Live Until I Die

Gods of Jade and Shadow — Silvia Moreno-Garcia

Gods Of Jade And Shadow

Silvia Moreno-Garcia’s 2019 Gods of Jade and Shadow is a standalone fantasy novel.

Bitter old Cirilo Layva is a very big frog in the extremely small pond of Uukumil. The Layvas are the family of consequence in the backwater Yucatan town. Cirilo’s worthless grandson Martin revels in his high status and does nothing to deserve it.

Eighteen-year-old Casiopea Tun is less fortunate. She is a Layva, but her mother married against Cirilo’s wishes. Now Casiopea is poor, orphaned, grudgingly tolerated relative. She’s family enough to live on the family estate, but so low status that she is basically an unpaid servant.

Casiopea tolerates her circumstances because she has been told that Cirilo’s will gives her a bequest of one thousand pesos, which would be enough for to start a good life elsewhere. Cirilo dies and Martin gleefully informs her that the bequest was a lie. She will get nothing.

Casiopea decides to take matters into her own hands. She breaks into her grandfather’s locked chest, hoping to find something she can use or sell. No luck there. She does, however, find an imprisoned god.



The god is Hun-Kamé, Lord of Xibalba, the Mayan realm of death. He was struck down and hacked to pieces by his jealous twin Vucub-Kamé, and the pieces locked in a chest. His remains (most of them) have been trapped in the chest for half a century. When Casiopea opens the chest, a bone splinter pierces her hand. This somehow restores Hun-Kamé to life, if not to his full divine powers. He is still missing an ear, a finger, and an eye.

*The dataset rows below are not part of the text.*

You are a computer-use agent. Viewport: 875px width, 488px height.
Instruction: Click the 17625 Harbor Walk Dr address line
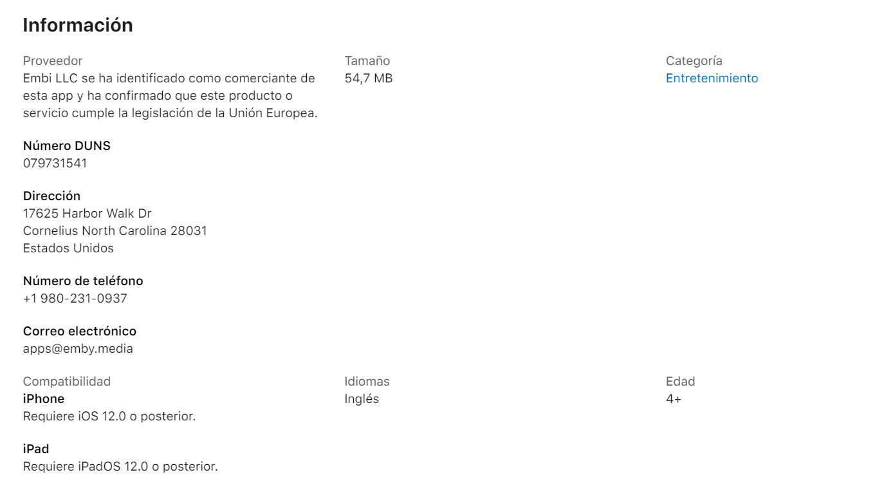tap(87, 213)
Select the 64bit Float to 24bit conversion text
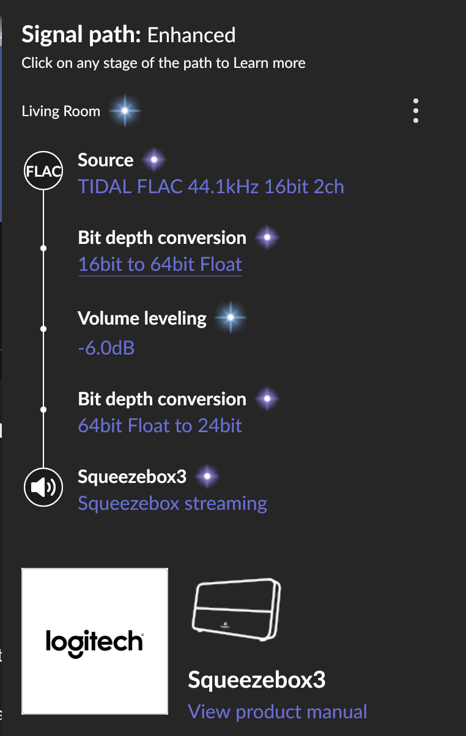 click(x=160, y=425)
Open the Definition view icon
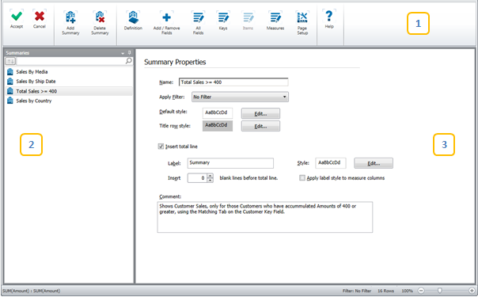 pos(133,17)
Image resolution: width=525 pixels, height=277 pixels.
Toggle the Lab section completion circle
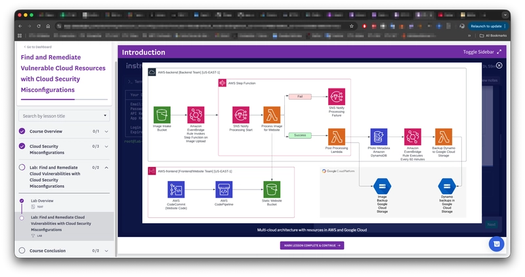click(22, 167)
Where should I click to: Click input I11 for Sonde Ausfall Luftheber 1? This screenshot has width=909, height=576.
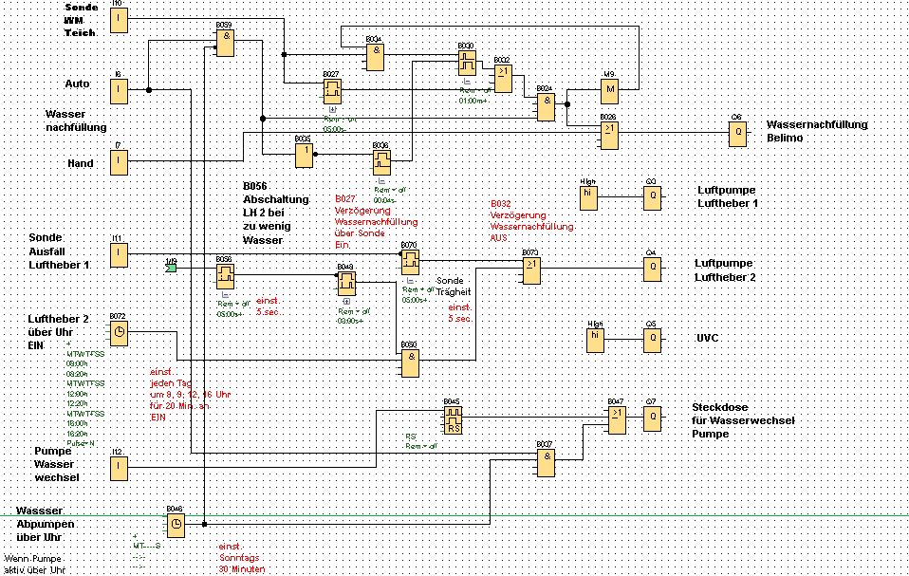[119, 255]
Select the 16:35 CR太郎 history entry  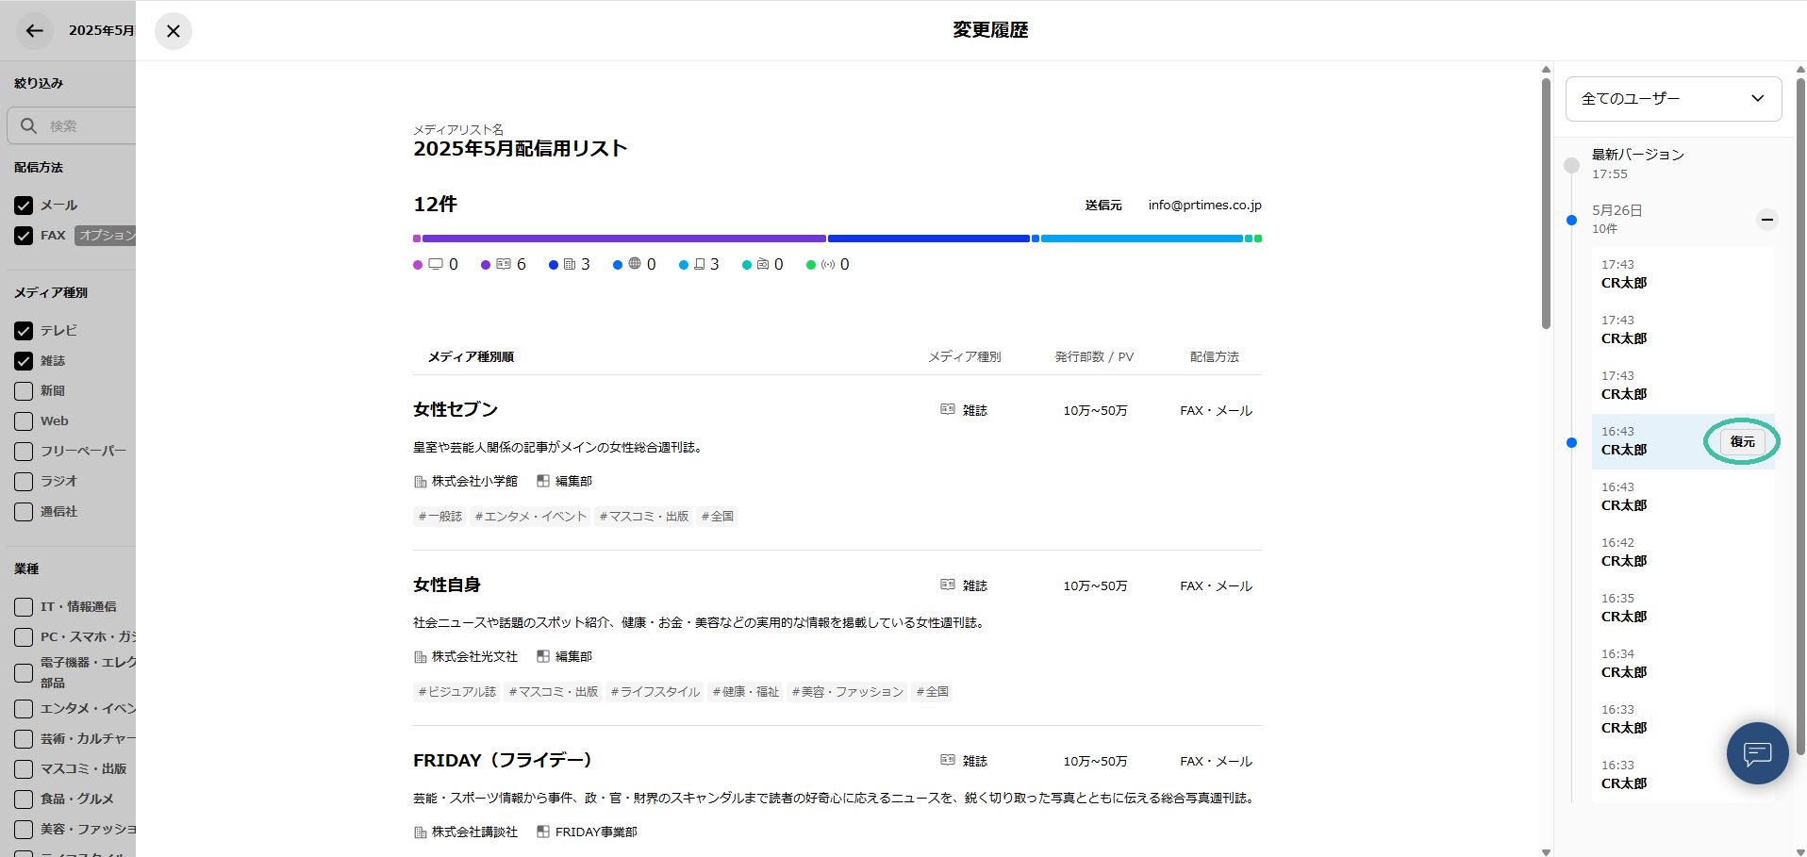click(1624, 608)
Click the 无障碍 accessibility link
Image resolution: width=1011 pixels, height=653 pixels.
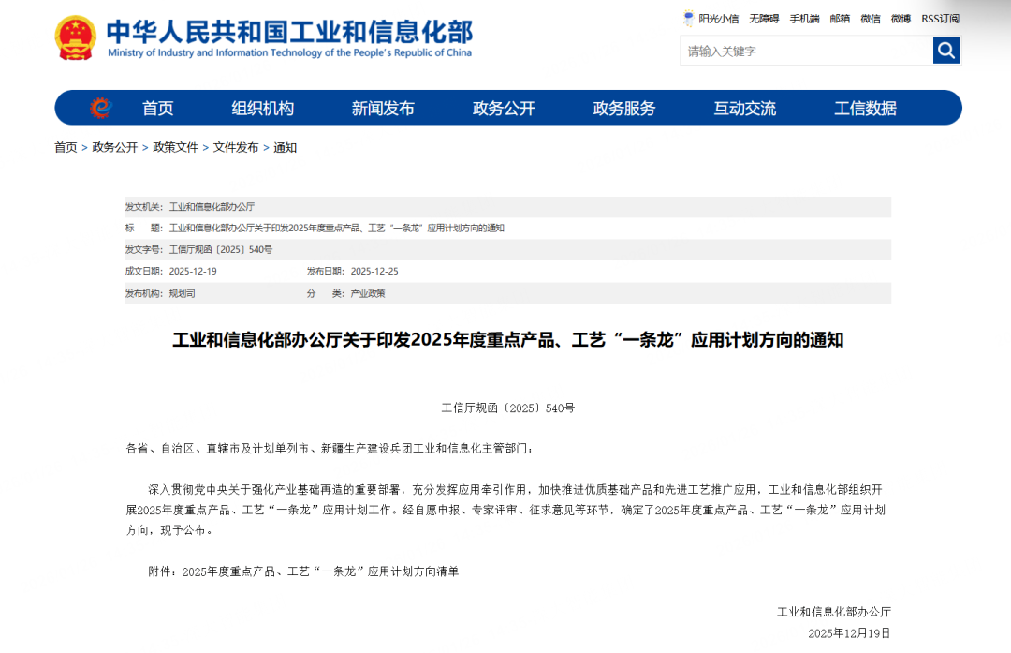[764, 19]
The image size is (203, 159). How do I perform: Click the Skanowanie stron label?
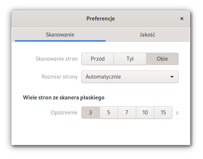(x=57, y=59)
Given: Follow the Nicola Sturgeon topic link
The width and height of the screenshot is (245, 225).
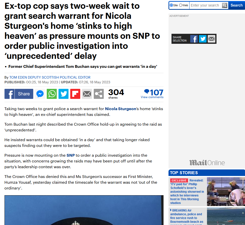Looking at the screenshot, I should coord(121,109).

Determined to win back full godhood, Hun-Kamé sets out to find his missing parts. Casiopea accompanies the former god. This is by choice (no reason to stay in Uukumil any longer) but if she hadn’t so chosen, Hun-Kamé might have tried to compel her. The god depends on the sustenance he draws from her (via the embedded bone splinter). The link works both ways. Casiopea has gained some minor powers — she heals quickly and would be hard to kill with mundane weapons — but those powers have come with a large price tag. A mortal cannot power a god for very long. If Hun-Kamé is not restored to full godhood, he will drain her dry.

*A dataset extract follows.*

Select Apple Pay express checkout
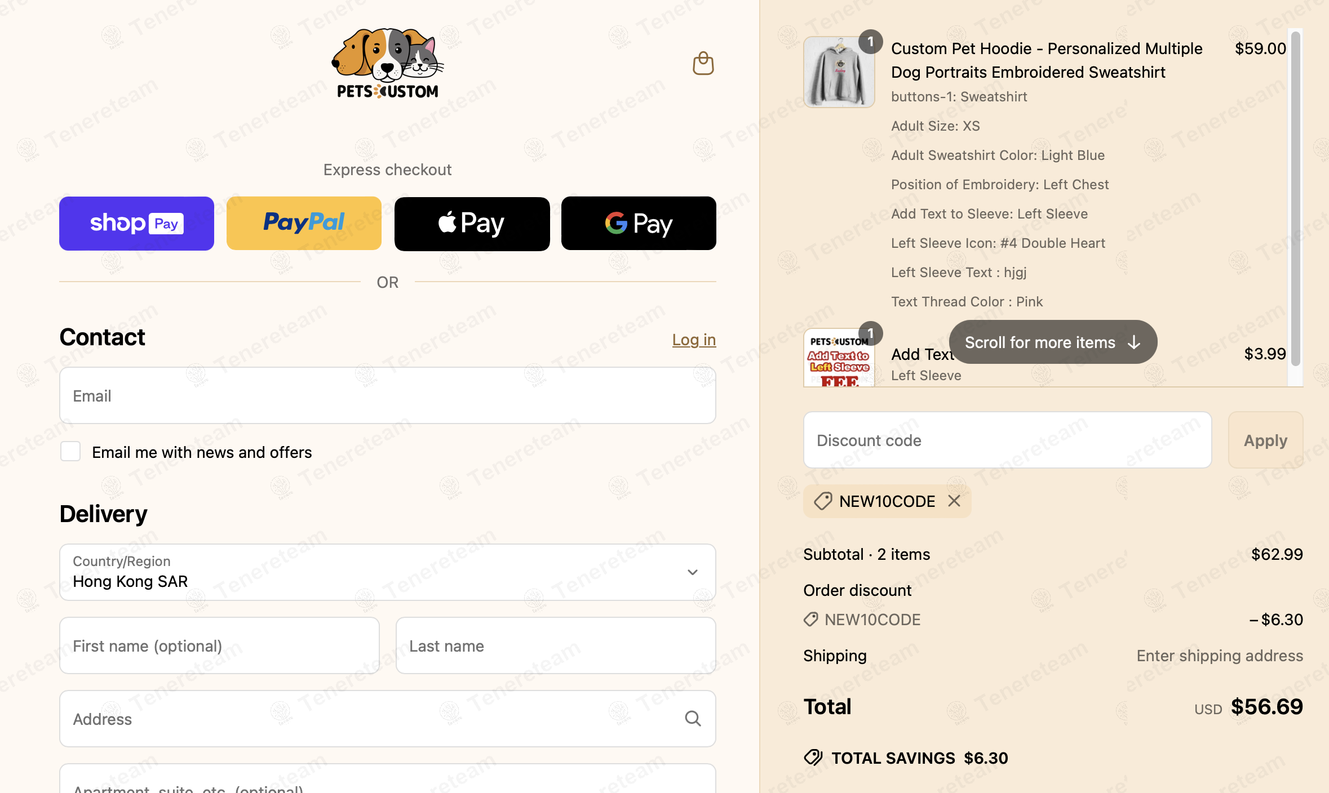Screen dimensions: 1329x793 (472, 223)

The murderous twin, Vucub-Kamé, has consigned the missing parts to various guardians. Hun-Kamé and Casiopea must defeat those guardians (sorcerers and demonesses) to regain the parts. That’s not all. Vucub-Kamé learns that his brother has escaped the chest. He will kill his brother and his human companion if he can. Hun-Kamé, without his full powers, will be doomed. His only hope: the all too mortal Casiopea.

 ~oOo~

Minor spoiler: there is a moment where it seems that loathsome Martin and oppressed Casiopea might set their differences aside and become friends. I was relieved when that did not happen. Martin mouths words of regret but does nothing to make good on them. Casiopea does not forgive, though she is willing to be neutral. I have read too many books wherein tepid male remorse results in full forgiveness and subsequent kissy face. (I am looking at you, The Snow Queen.) This is not one of those books.

One is tempted to compare this plot to the Greek myth of Persephone and Hades: a maiden carried off by the god of the dead. [Editor’s note: but also Osiris and Isis.] But … Mayan gods do not love mortals and Hun-Kamé does not kidnap Casiopea. She decides to accompany him. Having dealt with the arrogant Layvas all her life, she cannot be intimidated, only persuaded.

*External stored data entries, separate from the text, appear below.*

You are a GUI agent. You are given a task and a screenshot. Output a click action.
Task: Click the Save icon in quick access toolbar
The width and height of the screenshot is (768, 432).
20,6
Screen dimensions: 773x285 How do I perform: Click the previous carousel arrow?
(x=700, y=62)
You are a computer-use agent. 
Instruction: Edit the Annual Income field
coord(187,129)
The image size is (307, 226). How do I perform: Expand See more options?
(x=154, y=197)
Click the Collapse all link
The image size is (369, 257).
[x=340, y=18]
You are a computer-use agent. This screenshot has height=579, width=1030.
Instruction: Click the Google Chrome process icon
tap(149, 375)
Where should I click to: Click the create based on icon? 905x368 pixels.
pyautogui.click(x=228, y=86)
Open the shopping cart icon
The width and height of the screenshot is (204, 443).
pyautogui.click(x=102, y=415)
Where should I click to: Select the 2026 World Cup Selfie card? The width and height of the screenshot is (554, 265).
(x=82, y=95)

Some fantasy tales offer their protagonists only one path out of their circumstances (which may be a passing prince). Casiopea is no such protagonist. As she says

I wasn’t a princess in a tower. I knew I’d get away one way or another, and I was not waiting for a god to liberate me. That would have been both silly and unlikely.”

It happens that her path out of Uukumil is alliance with a god, but that’s mere chance. If she’d never opened the chest, she still would have escaped the Layvas. The only difference is that Hun-Kamé would still be in that chest1.

As you might guess, I liked Casiopea. I also enjoyed the polished prose of this novel. Moreno-Garcia has published only four novels2 to date and all of them are worth reading3.

Gods of Jade and Shadow is available here (Amazon), here (Amazon.ca), and here (Chapters-Indigo).

1: I don’t really follow Vucub-Kamé’s logic in entrusting his brother’s remains to a mortal guardian. Even if Casiopea had never opened the chest, that idiot Martin does not seem the sort to resist every bad idea that ends with an angry god of death standing naked in his bedroom.

2: Five if you count standalone novella Prime Meridian as a novel. It’s as long as novels used to be….

3: As are the pair of Moreno-Garcia edited anthologies I’ve read. There are lots more for me to track down, not to mention two as yet unread collections.


Comments

  • Carl

    Sounds intriguing.

    Because I'm that kind of person, I would be looking for the heroine to have something to do with the legendary queen of Ethiopia and mother of Andromeda. Seemingly she doesn't.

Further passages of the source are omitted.